AI Article Synopsis

  • Anastomotic stricture is a complication after biliary surgery, and the study tested fully covered self-expandable metal stents (FCSEMSs) as a treatment option.
  • The study involved 13 patients who received FCSEMSs, evaluating success rates, complications, and long-term outcomes.
  • Results showed that all patients had improved strictures, no complications occurred, and there was no re-stenosis after stent removal, indicating FCSEMSs may be a safer, more effective treatment than current options.

Article Abstract

 Anastomotic stricture is a late complication after biliary reconstructive surgery, but standard treatments are currently lacking.
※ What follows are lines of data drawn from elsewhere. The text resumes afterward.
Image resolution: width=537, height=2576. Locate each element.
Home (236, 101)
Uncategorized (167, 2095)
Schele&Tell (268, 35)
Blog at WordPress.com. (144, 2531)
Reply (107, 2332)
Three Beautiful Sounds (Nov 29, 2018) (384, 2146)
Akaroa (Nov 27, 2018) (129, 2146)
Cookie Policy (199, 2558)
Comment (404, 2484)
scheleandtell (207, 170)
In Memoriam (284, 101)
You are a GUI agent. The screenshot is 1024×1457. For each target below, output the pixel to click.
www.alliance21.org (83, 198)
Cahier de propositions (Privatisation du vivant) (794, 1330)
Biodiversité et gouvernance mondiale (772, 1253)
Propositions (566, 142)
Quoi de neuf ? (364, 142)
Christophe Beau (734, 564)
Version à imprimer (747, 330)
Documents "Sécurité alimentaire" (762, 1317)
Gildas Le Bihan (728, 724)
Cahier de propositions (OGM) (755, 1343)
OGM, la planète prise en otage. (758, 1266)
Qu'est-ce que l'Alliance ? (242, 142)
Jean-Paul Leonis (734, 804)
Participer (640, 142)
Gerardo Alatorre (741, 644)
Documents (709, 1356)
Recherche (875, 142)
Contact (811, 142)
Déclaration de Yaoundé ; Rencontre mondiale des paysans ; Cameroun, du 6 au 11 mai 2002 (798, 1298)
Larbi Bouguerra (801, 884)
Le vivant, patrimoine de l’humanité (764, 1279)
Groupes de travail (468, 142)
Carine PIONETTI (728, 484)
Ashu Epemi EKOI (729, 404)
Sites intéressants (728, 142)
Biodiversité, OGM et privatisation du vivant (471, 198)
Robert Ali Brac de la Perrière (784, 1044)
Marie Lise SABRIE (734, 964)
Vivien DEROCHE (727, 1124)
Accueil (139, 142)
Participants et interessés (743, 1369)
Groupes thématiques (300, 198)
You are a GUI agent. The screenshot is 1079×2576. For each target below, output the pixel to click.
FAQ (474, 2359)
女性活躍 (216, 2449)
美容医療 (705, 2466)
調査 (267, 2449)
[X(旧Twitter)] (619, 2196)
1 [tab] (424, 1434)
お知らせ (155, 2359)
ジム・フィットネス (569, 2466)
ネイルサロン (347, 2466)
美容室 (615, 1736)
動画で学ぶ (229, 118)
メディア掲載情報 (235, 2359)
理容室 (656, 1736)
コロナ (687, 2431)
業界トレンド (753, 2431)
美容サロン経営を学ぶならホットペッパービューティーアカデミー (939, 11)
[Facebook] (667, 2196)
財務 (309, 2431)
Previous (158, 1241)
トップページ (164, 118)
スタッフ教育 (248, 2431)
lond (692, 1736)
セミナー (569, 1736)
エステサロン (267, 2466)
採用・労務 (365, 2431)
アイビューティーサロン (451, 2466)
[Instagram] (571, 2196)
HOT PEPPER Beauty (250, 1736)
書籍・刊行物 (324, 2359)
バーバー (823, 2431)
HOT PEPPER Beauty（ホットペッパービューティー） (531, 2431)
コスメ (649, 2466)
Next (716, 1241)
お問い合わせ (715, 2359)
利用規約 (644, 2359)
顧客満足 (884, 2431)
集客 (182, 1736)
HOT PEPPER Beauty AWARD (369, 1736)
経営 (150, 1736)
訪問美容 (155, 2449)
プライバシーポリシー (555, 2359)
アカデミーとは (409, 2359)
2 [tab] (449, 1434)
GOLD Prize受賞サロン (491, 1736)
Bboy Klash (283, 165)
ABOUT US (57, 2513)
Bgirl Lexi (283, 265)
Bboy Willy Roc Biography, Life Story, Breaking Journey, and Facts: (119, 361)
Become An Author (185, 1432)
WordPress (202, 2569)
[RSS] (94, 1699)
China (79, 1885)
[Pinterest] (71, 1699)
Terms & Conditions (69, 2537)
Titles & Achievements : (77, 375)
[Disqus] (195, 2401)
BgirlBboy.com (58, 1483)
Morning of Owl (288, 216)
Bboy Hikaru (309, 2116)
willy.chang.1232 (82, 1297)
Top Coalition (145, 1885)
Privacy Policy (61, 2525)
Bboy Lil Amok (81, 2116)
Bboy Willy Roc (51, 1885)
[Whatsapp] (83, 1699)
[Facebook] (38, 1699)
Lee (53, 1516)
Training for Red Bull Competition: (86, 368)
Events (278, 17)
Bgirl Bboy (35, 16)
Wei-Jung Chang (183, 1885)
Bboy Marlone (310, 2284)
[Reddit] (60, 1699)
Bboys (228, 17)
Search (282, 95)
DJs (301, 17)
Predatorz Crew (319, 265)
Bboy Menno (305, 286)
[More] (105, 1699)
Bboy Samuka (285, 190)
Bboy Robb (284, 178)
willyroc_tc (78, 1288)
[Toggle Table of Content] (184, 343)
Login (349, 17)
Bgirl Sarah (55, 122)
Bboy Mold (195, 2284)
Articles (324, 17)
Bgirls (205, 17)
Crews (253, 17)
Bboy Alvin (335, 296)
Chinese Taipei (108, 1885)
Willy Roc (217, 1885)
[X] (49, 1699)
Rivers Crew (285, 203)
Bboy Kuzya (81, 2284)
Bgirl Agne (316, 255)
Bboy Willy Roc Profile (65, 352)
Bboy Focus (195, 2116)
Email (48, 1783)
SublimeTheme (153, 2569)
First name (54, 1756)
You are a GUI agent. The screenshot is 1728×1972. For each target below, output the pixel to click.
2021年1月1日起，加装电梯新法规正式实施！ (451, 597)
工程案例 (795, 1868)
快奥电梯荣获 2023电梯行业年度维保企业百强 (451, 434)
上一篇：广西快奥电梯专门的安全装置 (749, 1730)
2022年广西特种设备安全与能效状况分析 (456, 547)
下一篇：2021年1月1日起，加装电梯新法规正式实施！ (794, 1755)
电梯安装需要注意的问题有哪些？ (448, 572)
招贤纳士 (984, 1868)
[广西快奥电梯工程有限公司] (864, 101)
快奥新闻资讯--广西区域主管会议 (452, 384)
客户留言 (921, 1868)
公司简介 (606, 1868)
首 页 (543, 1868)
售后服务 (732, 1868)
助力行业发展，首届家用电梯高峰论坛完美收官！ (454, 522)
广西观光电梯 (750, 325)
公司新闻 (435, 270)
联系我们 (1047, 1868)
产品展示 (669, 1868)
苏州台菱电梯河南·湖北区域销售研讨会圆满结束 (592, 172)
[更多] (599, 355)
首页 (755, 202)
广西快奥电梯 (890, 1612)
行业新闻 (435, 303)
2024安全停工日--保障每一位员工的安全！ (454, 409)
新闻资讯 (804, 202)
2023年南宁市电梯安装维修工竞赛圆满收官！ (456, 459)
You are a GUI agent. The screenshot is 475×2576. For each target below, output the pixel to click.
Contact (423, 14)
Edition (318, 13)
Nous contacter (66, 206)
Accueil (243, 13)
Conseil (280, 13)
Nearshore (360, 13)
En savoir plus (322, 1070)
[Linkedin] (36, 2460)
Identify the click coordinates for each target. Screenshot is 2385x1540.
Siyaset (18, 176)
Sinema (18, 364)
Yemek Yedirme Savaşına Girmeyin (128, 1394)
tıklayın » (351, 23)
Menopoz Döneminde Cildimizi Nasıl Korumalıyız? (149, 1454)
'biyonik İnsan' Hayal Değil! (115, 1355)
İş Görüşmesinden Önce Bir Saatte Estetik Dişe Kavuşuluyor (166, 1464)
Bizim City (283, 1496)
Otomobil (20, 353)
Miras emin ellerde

We selected patients who had undergone pancreaticoduodenectomy and Child's procedure, and aimed to evaluate the safety and efficacy of temporary placement of fully covered self-expandable metal stents (FCSEMSs) to treat postoperative anastomotic stricture.  This study retrospectively analyzed 13 patients who underwent treatment with FCSEMSs for anastomotic stricture between June 2011 and March 2016. We evaluated technical and clinical success, complications, duration of patency after FCSEMS removal, and re-stenosis.  All of the anastomotic strictures were improved by FCSEMS placement and luminal patency was maintained throughout the follow-up period, with no complications. After 2 months, the FCSEMSs were removed endoscopically in nine patients, and in four patients the stent had been expelled spontaneously per rectum. Median duration of follow-up was 225 days (range 30 - 935 days). No re-stenosis occurred in any of the 13 cases following stent removal. Deployment of FCSEMSs for anastomotic stricture offers a safe and promising treatment that may replace percutaneous transhepatic biliary drainage and deployment of multiple plastic stents as the first-line treatment.